● **Given instruction**
Format the data below as a numbered list, one entry per line, skipping blank lines and leaving out the pictures.

● **Data lines**
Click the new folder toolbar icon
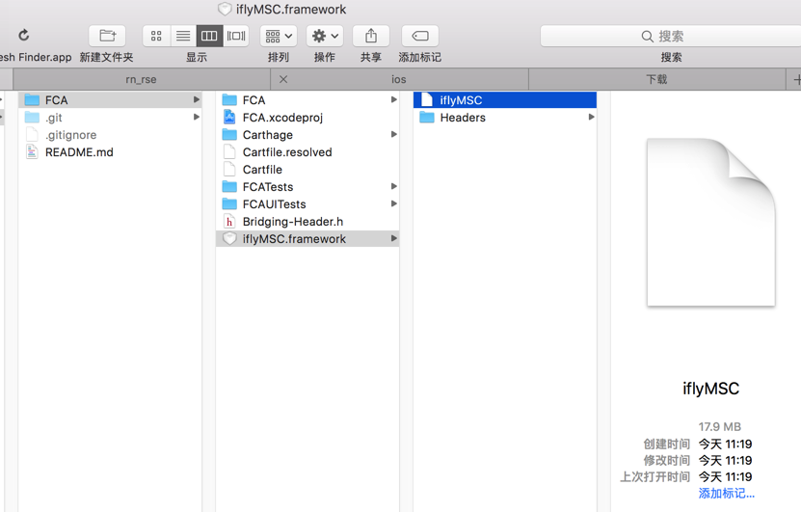Viewport: 801px width, 512px height. (107, 36)
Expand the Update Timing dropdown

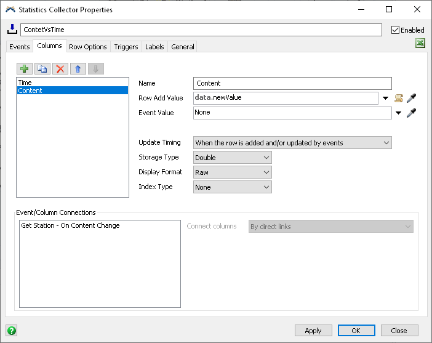292,143
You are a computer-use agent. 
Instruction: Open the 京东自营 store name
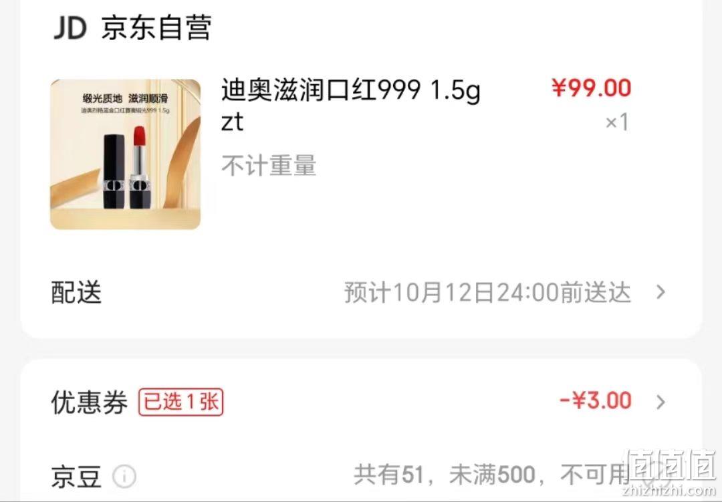pos(156,27)
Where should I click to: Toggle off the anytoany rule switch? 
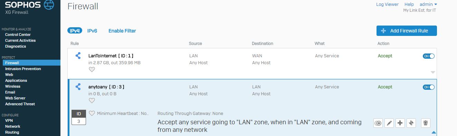[428, 87]
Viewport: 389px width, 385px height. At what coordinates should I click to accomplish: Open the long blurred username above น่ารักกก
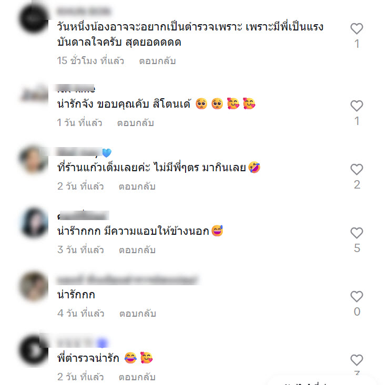(128, 280)
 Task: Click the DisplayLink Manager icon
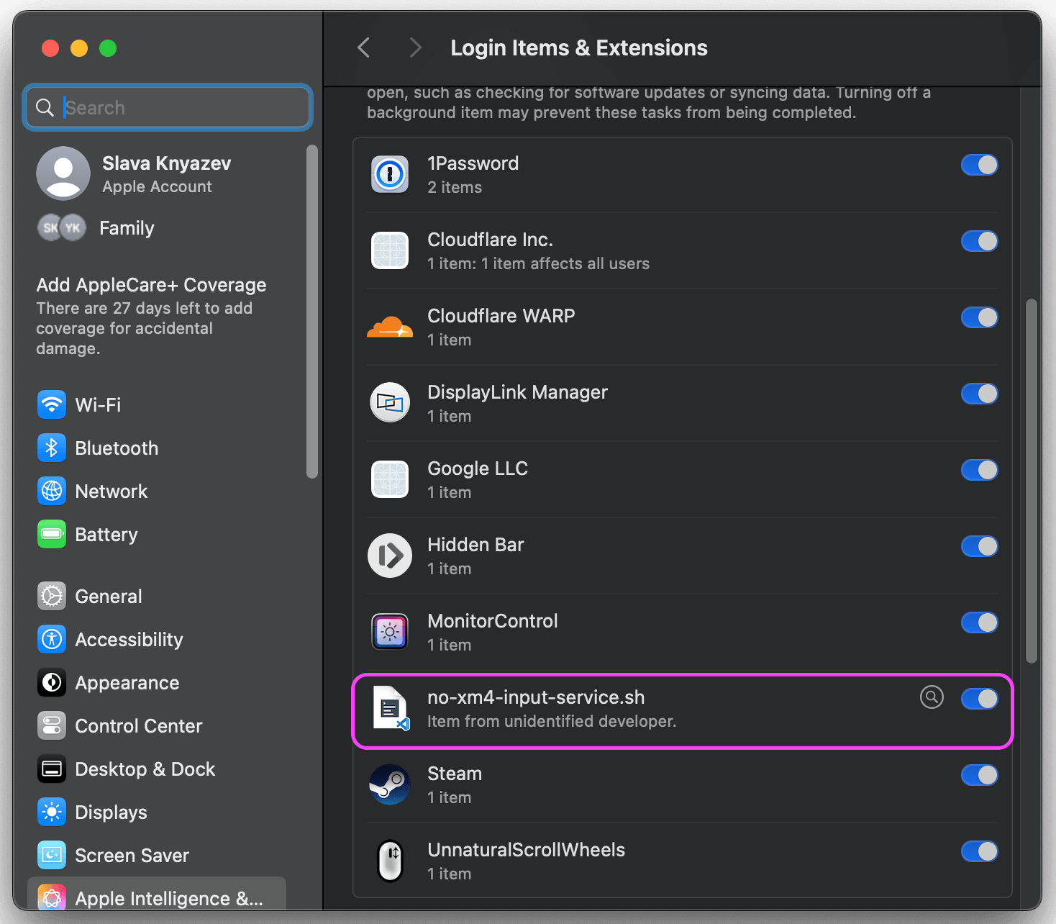[390, 403]
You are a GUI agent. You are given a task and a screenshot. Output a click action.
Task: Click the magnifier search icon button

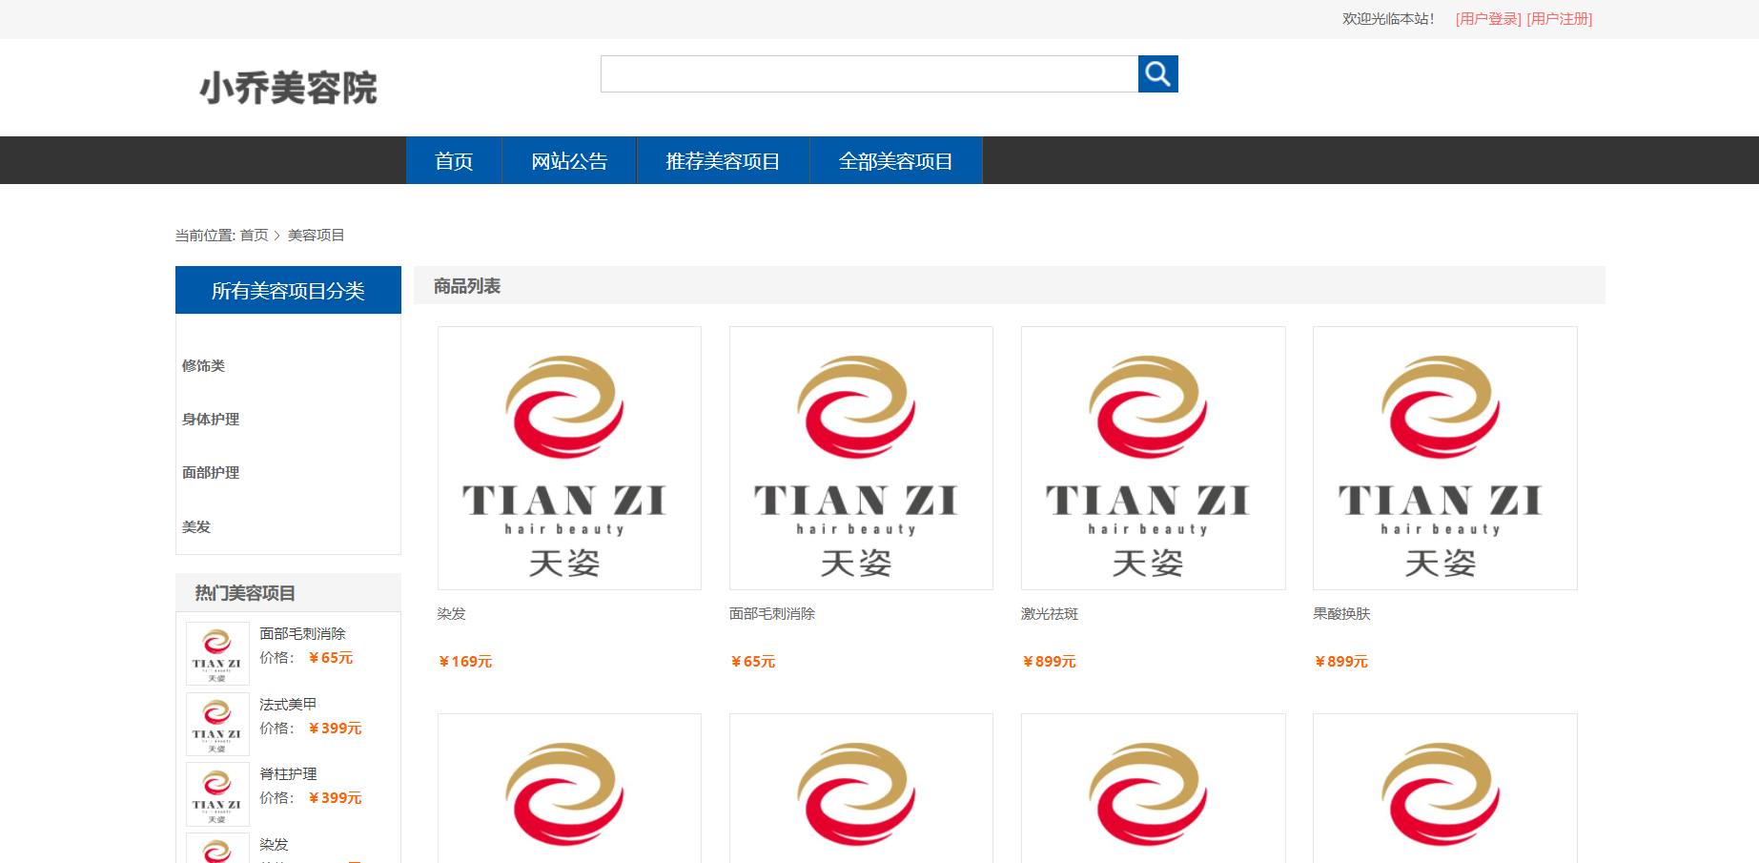(x=1157, y=73)
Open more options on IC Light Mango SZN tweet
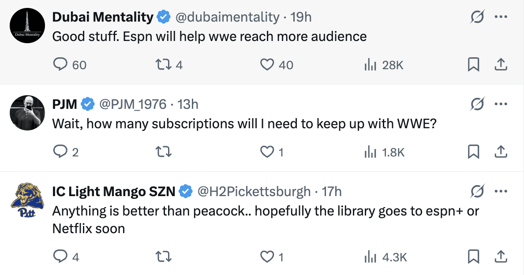This screenshot has width=524, height=275. (x=501, y=191)
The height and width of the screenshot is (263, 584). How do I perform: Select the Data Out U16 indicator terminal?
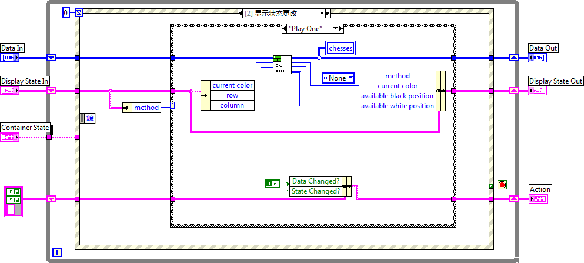click(538, 58)
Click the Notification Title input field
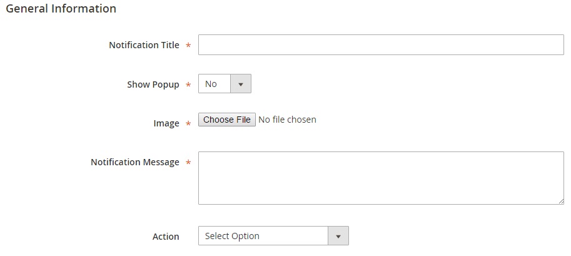The image size is (571, 256). (381, 45)
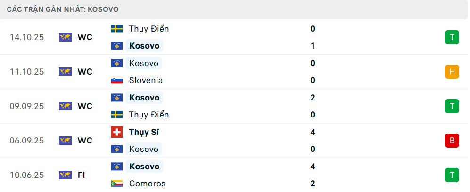Open the Slovenia team link
Viewport: 470px width, 192px height.
point(146,80)
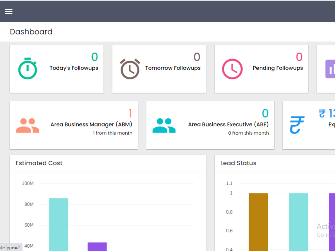Open the Today's Followups count zero
The image size is (335, 251).
click(x=94, y=57)
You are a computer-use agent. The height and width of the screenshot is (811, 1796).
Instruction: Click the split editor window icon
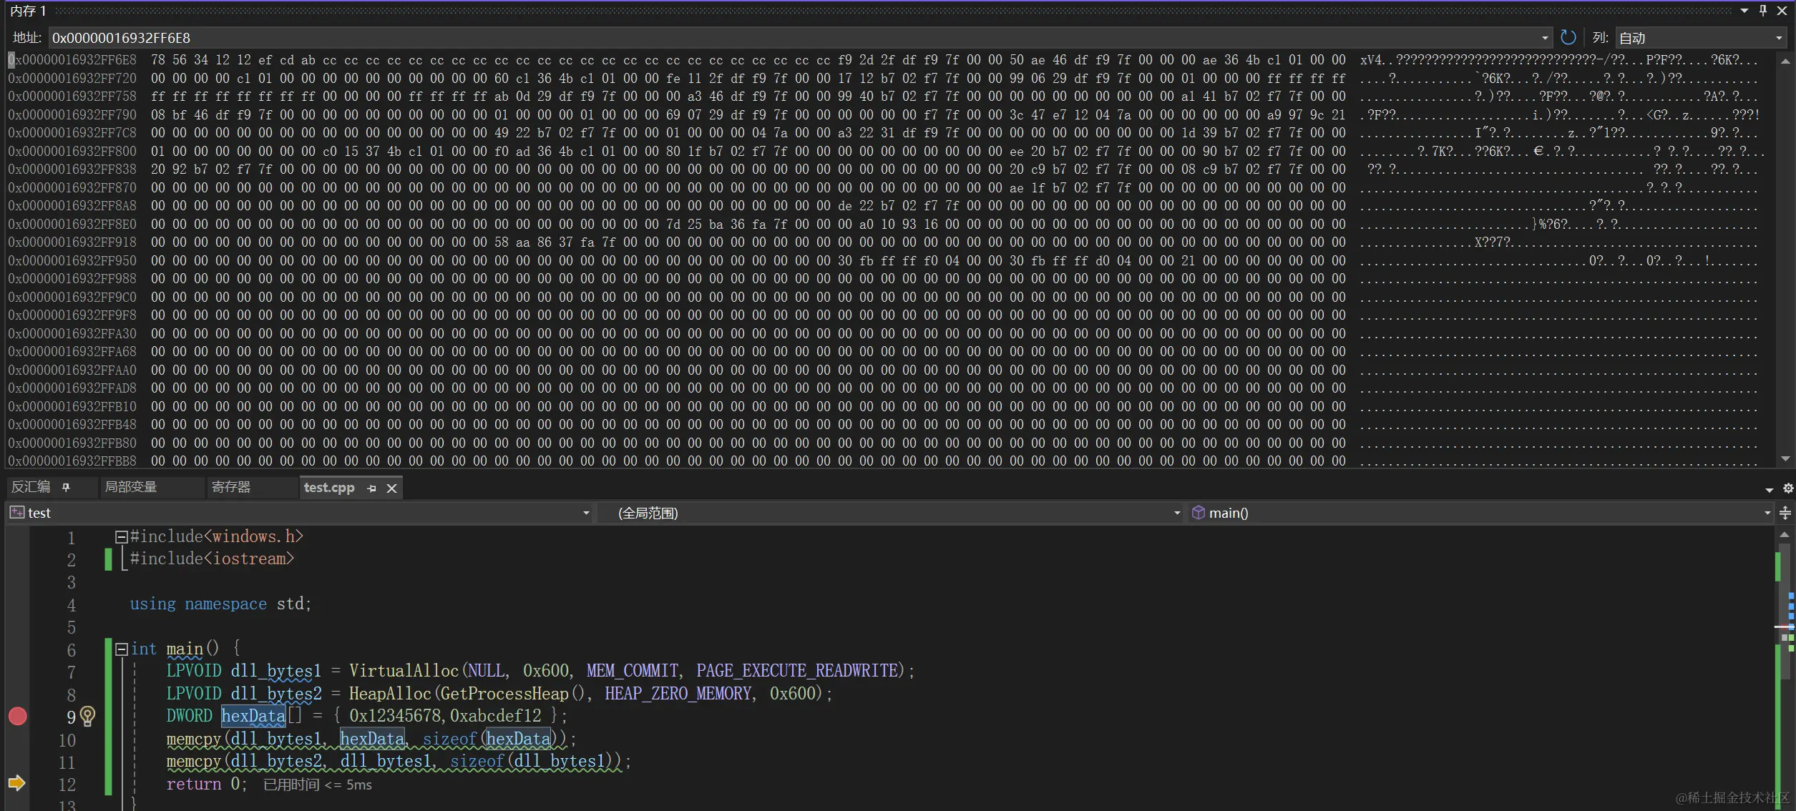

● **Output of the task**
1. Click the new folder toolbar icon
2. Viewport: 801px width, 512px height. (107, 36)
3. Expand the Update Timing dropdown
4. 292,143
5. You are a computer-use agent. 
6. Instruction: Open the 京东自营 store name
7. pos(156,27)
8. Where should I click to: Toggle off the anytoany rule switch? 
9. [428, 87]
10. Viewport: 389px width, 385px height. At what coordinates should I click to accomplish: Open the long blurred username above น่ารักกก
11. (128, 280)
12.  Task: Click the DisplayLink Manager icon
13. [390, 403]
14. You are a GUI agent. You are given a task and a screenshot. Output a click action.
15. Task: Click the magnifier search icon button
16. (x=1157, y=73)
17. Open more options on IC Light Mango SZN tweet
18. This screenshot has width=524, height=275. (x=501, y=191)
19. The height and width of the screenshot is (263, 584). How do I perform: Select the Data Out U16 indicator terminal?
20. click(538, 58)
21. Click the Notification Title input field
22. The image size is (571, 256). (381, 45)
23. Open the Slovenia team link
24. Viewport: 470px width, 192px height.
25. point(146,80)
26. Open the Today's Followups count zero
27. The image size is (335, 251).
28. click(x=94, y=57)
29. You are a computer-use agent. The height and width of the screenshot is (811, 1796).
30. Instruction: Click the split editor window icon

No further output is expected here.